Troubleshooting

General

Training Video and Audio File Size Limit

If you see an error about file size, it means your training video or audio file is larger than the 750 MB limit.Tavus supports training videos and audio files up to 750 MB. This limit helps maintain a balance between quality and processing speed.

Tavus requires the H.264 codec for all uploads.

To reduce file size:

Compress the file using video compression tools.
Lower the resolution — 1080p is usually enough.
Trim any extra content to shorten the video.
Reduce the frame rate to around 30 fps.

Conversational Video Interface (CVI)

Replica Responding to Background Noise

If the replica starts responding to background sounds, such as people talking nearby, it may be due to the absence of noise filtering.To resolve this, enable noise cancellation using Daily’s updateInputSettings() method. For example:

callFrame.updateInputSettings({
  audio: {
    processor: {
      type: 'noise-cancellation',
    },
  },
});

Learn more in the Daily SDK documentation.
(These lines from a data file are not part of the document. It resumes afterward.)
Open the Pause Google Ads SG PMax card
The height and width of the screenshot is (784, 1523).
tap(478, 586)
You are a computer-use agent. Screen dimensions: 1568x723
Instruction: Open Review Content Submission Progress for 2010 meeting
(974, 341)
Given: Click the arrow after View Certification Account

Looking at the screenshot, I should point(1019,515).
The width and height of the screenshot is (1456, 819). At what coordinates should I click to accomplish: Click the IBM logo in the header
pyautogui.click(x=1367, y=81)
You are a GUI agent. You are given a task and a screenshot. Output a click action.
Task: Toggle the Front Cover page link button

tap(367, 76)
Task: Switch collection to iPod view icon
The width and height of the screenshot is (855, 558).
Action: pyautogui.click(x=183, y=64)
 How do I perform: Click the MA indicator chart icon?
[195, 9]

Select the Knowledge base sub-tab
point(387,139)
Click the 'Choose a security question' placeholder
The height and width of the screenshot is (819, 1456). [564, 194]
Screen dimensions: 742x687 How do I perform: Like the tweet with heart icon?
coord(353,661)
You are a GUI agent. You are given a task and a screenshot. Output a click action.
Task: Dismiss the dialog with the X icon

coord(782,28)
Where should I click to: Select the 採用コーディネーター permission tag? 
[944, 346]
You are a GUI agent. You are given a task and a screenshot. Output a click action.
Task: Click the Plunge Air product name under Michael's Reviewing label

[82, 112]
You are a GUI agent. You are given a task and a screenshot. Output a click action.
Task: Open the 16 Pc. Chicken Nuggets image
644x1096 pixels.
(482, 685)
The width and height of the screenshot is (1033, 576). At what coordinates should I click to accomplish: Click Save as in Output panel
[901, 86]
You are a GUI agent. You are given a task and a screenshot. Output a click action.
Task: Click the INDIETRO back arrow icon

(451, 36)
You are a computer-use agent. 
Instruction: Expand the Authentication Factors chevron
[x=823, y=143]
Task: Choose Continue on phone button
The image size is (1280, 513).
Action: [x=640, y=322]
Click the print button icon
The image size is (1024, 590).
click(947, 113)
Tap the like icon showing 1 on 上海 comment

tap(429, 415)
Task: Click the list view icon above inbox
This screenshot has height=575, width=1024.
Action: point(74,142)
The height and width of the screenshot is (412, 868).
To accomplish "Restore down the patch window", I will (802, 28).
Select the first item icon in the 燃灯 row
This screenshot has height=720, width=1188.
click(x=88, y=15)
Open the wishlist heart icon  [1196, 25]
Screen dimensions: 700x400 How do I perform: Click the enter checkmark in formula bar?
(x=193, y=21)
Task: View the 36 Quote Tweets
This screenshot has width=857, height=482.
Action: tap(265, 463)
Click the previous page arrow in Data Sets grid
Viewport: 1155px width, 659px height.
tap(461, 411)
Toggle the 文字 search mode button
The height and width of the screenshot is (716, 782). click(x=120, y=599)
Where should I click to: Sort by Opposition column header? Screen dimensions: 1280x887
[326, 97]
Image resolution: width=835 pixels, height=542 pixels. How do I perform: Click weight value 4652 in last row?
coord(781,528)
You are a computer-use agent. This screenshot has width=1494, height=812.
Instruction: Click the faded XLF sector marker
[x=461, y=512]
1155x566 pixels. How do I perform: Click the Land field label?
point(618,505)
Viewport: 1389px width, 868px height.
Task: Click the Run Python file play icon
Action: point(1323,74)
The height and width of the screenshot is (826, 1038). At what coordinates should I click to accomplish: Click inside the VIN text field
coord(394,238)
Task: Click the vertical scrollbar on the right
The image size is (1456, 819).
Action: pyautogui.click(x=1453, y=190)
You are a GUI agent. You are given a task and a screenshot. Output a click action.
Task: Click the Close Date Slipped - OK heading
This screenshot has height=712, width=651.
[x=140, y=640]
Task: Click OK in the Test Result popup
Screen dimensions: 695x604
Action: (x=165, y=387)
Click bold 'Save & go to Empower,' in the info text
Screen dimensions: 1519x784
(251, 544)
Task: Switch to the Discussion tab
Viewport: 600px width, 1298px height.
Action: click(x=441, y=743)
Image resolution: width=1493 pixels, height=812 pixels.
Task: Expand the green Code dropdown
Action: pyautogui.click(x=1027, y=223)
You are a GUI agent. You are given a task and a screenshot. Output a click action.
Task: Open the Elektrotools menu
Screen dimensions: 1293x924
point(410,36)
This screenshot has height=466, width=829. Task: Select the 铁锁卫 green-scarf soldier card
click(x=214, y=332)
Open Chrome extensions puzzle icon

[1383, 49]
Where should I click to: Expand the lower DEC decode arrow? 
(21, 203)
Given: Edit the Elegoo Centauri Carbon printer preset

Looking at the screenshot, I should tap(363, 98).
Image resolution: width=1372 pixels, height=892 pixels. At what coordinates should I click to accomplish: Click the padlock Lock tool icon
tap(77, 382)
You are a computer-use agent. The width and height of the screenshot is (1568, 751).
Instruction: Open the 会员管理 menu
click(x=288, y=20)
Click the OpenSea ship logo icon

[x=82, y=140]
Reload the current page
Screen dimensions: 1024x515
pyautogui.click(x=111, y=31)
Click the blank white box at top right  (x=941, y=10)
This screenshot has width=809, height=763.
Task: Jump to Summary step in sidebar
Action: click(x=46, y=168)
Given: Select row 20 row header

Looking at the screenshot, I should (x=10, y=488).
Replica Is Not Joining the Conversation

This is a rare issue caused by an internal server problem. When it happens, our team is automatically notified and works to resolve it as quickly as possible.You can check the system status at status.tavus.io. We recommend checking periodically for updates if you encounter this error.

Conversational Flow vs STT: Relationship & Migration

Relationship with STT Layer

The Conversational Flow layer is the recommended approach for configuring turn-taking behavior with Sparrow-1. This supersedes the legacy Sparrow-0 configuration available in the STT layer via smart_turn_detection.

Legacy Approach: Configuring turn-taking via the STT layer’s smart_turn_detection parameter is a legacy approach that uses Sparrow-0. For new implementations, use the Conversational Flow layer with Sparrow-1 instead.

When you configure the Conversational Flow layer with turn_detection_model set to sparrow-1, these settings override any corresponding settings in the STT layer.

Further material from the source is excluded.